Bystander: A History of Street Photography
- First edition cover
- Author: Colin Westerbeck; Joel Meyerowitz;
- Language: English
- Publisher: Little, Brown
- Publication date: 1994

= Bystander: A History of Street Photography =

Book by Joel Meyerowitz and Colin Westerbeck

Bystander: A History of Street Photography is a book by Colin Westerbeck and Joel Meyerowitz, first published in 1994. The survey of street photography includes essays and texts accompanied by illustrative photographs. It was revised and expanded in 2001 and again in 2017.

==Book content==
The core of Bystander is "a roughly chronological survey of European/American street photography featuring its key innovators, styles, and trends". Westerbeck was responsible for the text, which includes "subjects like the ethics of photographing human suffering or role of images in shaping collective perception of events". In Blake Andrews' opinion, "the subtext to Westerbeck's thesis is that many of the facets driving street photography's current popularity — its simplicity, accessibility, honesty, and open-ended motivations — run counter to prevailing art world trends." Meyerowitz curated the images, of which there are "regularly spaced sections of twenty-plus pages with only photographs".
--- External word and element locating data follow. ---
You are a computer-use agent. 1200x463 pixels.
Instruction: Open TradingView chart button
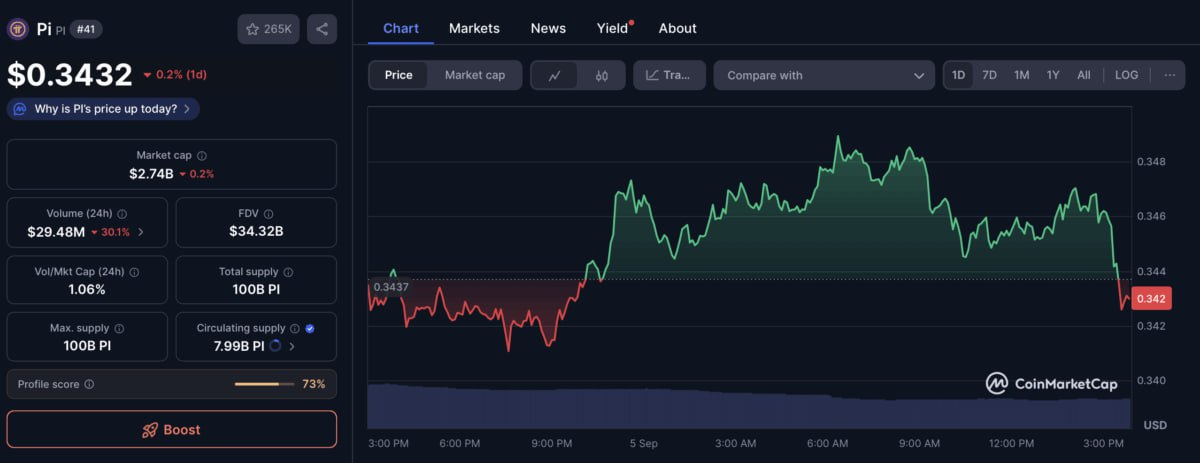(669, 75)
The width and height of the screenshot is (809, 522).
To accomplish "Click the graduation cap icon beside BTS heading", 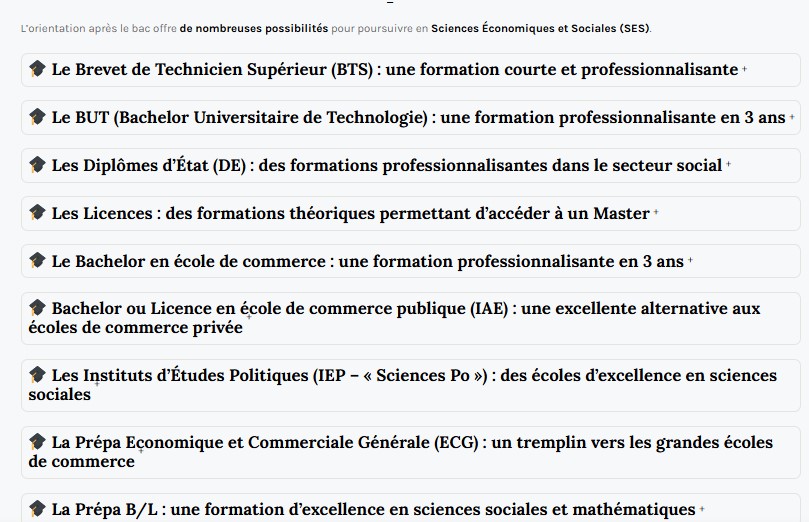I will point(37,69).
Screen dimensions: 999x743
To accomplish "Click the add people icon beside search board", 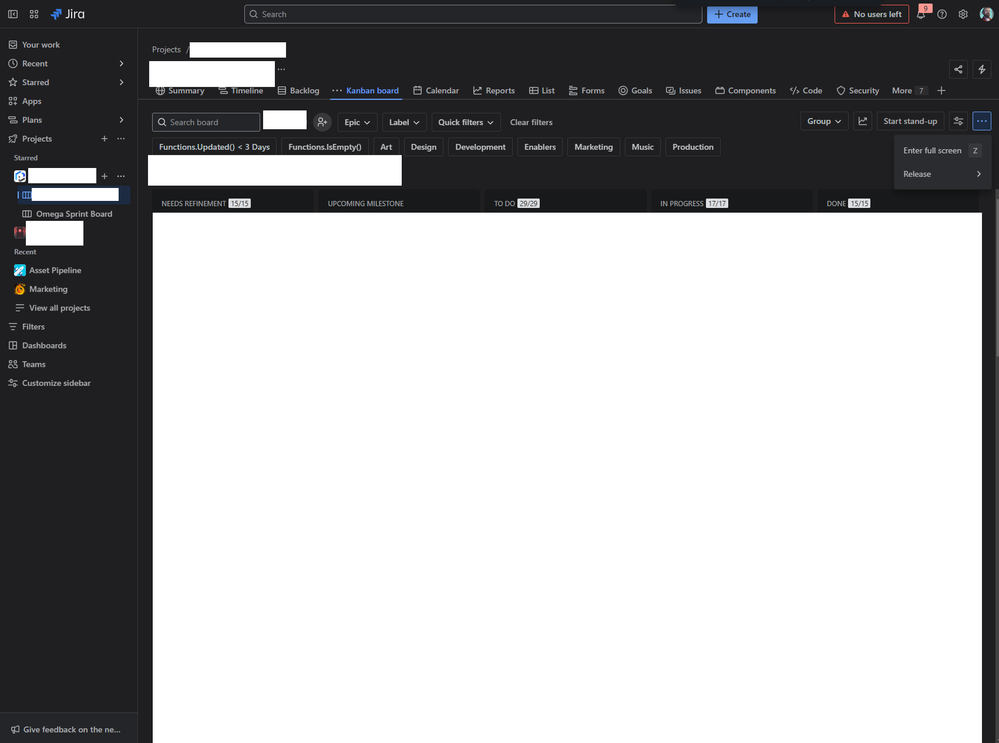I will pos(322,121).
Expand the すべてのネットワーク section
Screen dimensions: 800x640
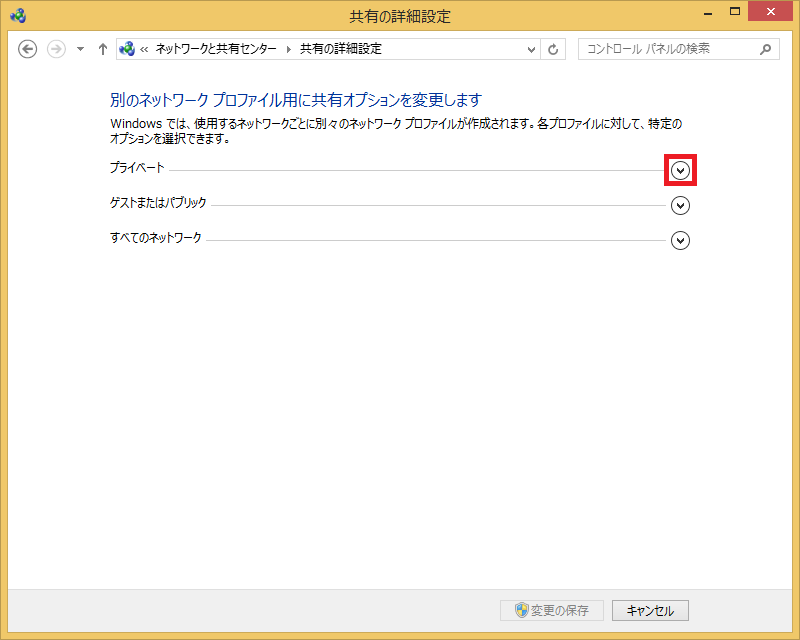coord(681,241)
The 1994 edition includes work by photographers of the late 19th century and 20th century, including Eugène Atget, Stieglitz, Brassaï, André Kertész, Lewis Hine, Paul Strand, Henri Cartier-Bresson, Diane Arbus, Garry Winogrand, Helen Levitt, Robert Frank, Walker Evans, Robert Capa, Ben Shahn, Lucien Aigner, William Klein, Dan Weiner, Saul Leiter, Jeff Mermelstein, Jeff Mermelstein, Alex Webb, Martin Parr, Harry Gruyaert, Peter Kayafas, and Meyerowitz.

Bystander was republished in revised and expanded editions in 2001 and again in 2017. The 2001 edition, with the addition of the subtitle "with a new afterword on street photography since the 1970s", introduced contemporary street photographers such as Melanie Einzig and Gus Powell. For the 2017 edition Westerbeck said he "rewrote the entire book". This edition includes a re-evaluation of historical material, adds work by more photographers (including Richard Bram, Maciej Dakowicz, Vivian Maier, Trent Parke, Matt Stuart, Nick Turpin and others) and a new chapter which examines developments in the genre since 1994 and a discussion of the rise of digital photography.

==Reviews==
In reviewing the book, Blake Andrews wrote of the 1994 and 2001 editions that "there's been a rush of street photography surveys published this millennium [. . .] But these have been primarily concerned with the contemporary. None have given street photography the historical framework and academic study that Bystander did." In Andrews' opinion of the photographs curated by Meyerowitz, "his choices are smart and enlightening." Of the 2017 edition, Andrews wrote that, given "the movement has grown so quickly it threatens to outstrip its own foundation [. . .] a lot is left uncovered. Indeed, wide swaths are missing completely. [. . .] Bystander is essentially a Eurocentric, white male survey [. . .] If the book were subtitled A History of Street Photography in Europe and the U.S. it would be no problem. But the actual subtitle, A History of Street Photography, promises more — too much, as it turns out. [. . .] Faults aside, Bystander is required reading for all street photographers."

==Publication details==
- Bystander: A History of Street Photography. Boston; London: Bulfinch, 1994; ISBN 0-82121-755-0. London: Thames & Hudson; ISBN 9780500541906. By Colin Westerbeck and Joel Meyerowitz. Hardback.
- Bystander: A History of Street Photography: with a new afterword on street photography since the 1970s. Boston; London: Bulfinch, 2001. By Westerbeck and Meyerowitz. ISBN 9780821217559. Revised and expanded edition. Paperback.
- Bystander: A History of Street Photography. London: Laurence King, 2017. By Westerbeck and Meyerowitz. ISBN 978-1-78627-066-5. Revised and expanded edition. Hardback.